No Jardim do Ogro

Ela pode chocar, mas não surpreende. Não pelo tema. “No Jardim do Ogro” (Tusquets, 2014) é o primeiro romance de Leïla Slimani, embora “Canção de Ninar”, de 2016, tenha sido seu livro de estreia, com boa recepção por leitores brasileiros. Entre os dois, prefiro “Canção de Ninar”.

Para um primeiro romance, dá gosto ver a ousadia de Leïla em tocar de modo tão descarado num grande tabu: a compulsão sexual de uma mulher. Não a compulsão apenas como desejo, em função de uma vida sem graça e sem prazer nenhum, em função de uma rotina com um marido que não faz sexo e quando o faz, é um “sexo quadrado”, quase no sentido geométrico. Trata-se da compulsão como doença emocional/psíquica.

Passei o livro todo entendendo o comportamento de Adèle como uma explosão de emoções represadas, para depois concordar com o marido, que a considerou doente, como qualquer outro paciente viciado que já passara por seu consultório médico.

Sim, claro, vítima do machismo, que a expõe à sexualidade muito cedo; da sociedade que exclui mulheres, principalmente pobres; do casamento por comodidade; da falta de sentido em tudo isso e em todo o resto. Adèle acumula desejos, acumula uma bomba sexual, que nunca explode; se retroalimenta. Não só busca a satisfação do seu apetite, como se machuca e se deixa machucar.

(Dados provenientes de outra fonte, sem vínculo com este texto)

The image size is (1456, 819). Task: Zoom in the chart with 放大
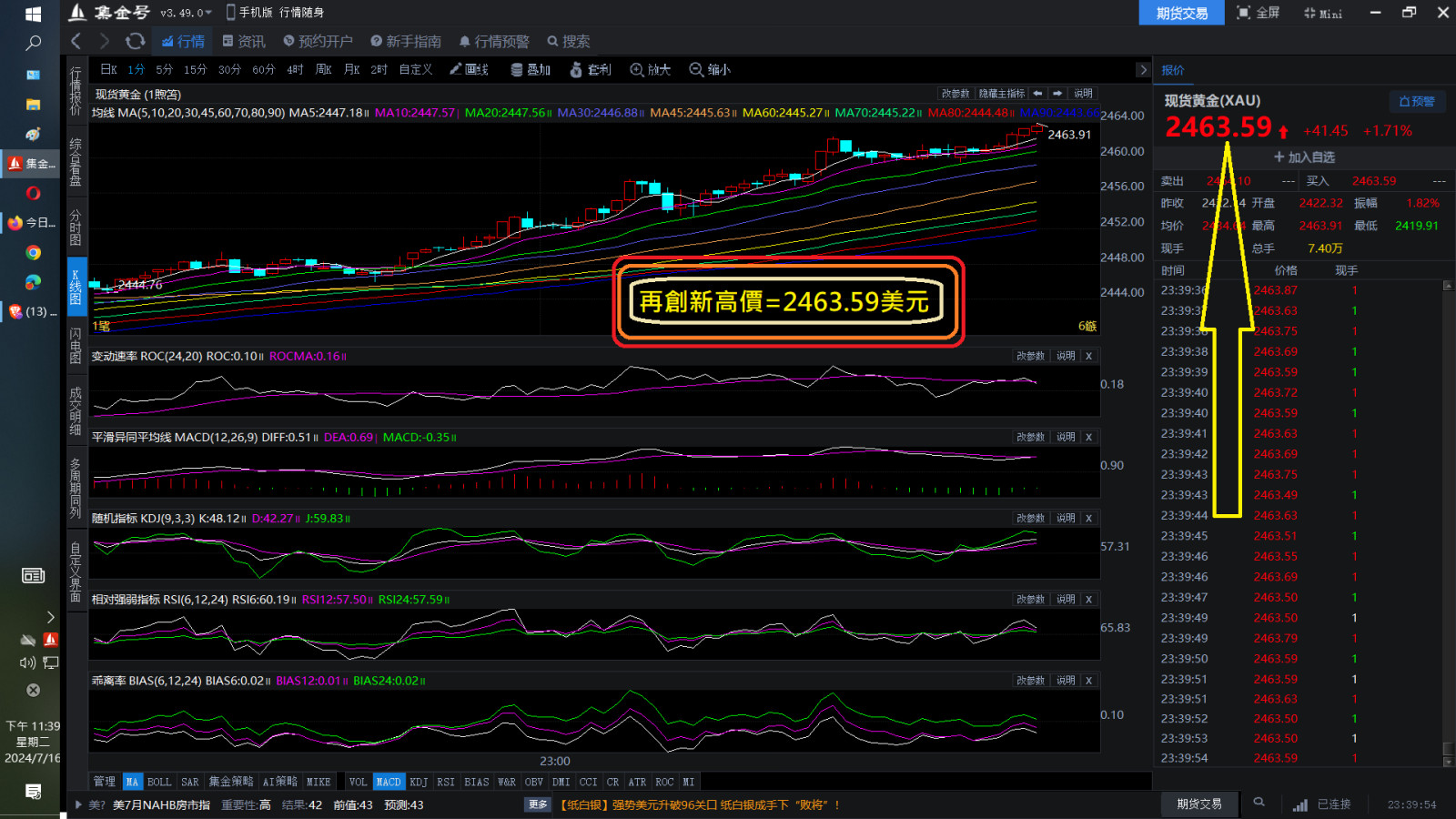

Por outro lado, há o marido, que também carrega uma fragilidade emocional ou uma doença psicossocial qualquer. Não gosta de sexo, jamais se abriu para as diversões sexuais, sequer curte o assunto entre amigos e se casou somente para ter uma família convencional. Se fossem meus amigos, diria que ambos necessitavam de terapia urgente.

A narrativa da Leïla Slimani é primorosa. Frases curtas, secas, diretas, porém não permite desgrudar os olhos. Ela tem uma habilidade incrível para passar pelos tempos diversos da narrativa – vai e volta e leva o leitor a conhecer os meandros da história em seus vários aspectos, que influenciam ou irão influenciar os personagens até o desfecho. Em Canção de Ninar, a autora inicia a narrativa pelo fim e retorna no tempo, até a história culminar com a cena descrita na primeira página. Simplesmente brilhante.

No final de “No Jardim do Ogro”, ela me lançou no rosto uma enorme interrogação, a ponto de voltar uma página, com o sentimento de “acho que perdi alguma coisa” para, em seguida, soltar um suspiro e dizer: “Ah! Isso é Leïla Slimani!”